(Dataset excerpts)
──────────

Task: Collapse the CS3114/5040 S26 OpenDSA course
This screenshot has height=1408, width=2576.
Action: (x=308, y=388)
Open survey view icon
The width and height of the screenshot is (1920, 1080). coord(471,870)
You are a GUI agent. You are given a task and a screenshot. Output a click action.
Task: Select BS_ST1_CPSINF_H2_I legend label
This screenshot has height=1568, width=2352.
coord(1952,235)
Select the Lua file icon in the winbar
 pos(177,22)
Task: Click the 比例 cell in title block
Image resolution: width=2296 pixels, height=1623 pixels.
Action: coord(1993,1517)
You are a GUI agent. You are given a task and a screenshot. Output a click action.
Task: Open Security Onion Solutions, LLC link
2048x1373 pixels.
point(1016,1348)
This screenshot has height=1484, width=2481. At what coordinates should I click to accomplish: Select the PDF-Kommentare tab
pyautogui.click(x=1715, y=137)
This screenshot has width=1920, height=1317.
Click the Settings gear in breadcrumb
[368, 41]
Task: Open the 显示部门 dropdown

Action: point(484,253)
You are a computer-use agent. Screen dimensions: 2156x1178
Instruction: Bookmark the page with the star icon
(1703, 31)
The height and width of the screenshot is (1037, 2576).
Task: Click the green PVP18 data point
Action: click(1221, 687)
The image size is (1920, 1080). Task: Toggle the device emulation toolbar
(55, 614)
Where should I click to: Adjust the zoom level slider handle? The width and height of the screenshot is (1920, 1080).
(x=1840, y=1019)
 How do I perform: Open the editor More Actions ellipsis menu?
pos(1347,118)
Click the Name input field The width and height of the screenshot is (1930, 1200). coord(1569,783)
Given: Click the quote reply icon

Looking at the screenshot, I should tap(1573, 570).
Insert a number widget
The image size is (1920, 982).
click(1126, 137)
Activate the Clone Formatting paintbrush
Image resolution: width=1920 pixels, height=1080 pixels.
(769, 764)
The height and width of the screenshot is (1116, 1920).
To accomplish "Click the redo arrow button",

──────────

▶ YOUR ASSIGNMENT: Provide an exact transcript of the lines from the one that holds "Instruction: Bookmark the" through the final line of the data above.

▶ WORKED SOLUTION:
Instruction: Bookmark the page with the star icon
(1703, 31)
The height and width of the screenshot is (1037, 2576).
Task: Click the green PVP18 data point
Action: click(1221, 687)
The image size is (1920, 1080). Task: Toggle the device emulation toolbar
(55, 614)
Where should I click to: Adjust the zoom level slider handle? The width and height of the screenshot is (1920, 1080).
(x=1840, y=1019)
 How do I perform: Open the editor More Actions ellipsis menu?
pos(1347,118)
Click the Name input field The width and height of the screenshot is (1930, 1200). coord(1569,783)
Given: Click the quote reply icon

Looking at the screenshot, I should tap(1573, 570).
Insert a number widget
The image size is (1920, 982).
click(1126, 137)
Activate the Clone Formatting paintbrush
Image resolution: width=1920 pixels, height=1080 pixels.
(769, 764)
The height and width of the screenshot is (1116, 1920).
To accomplish "Click the redo arrow button",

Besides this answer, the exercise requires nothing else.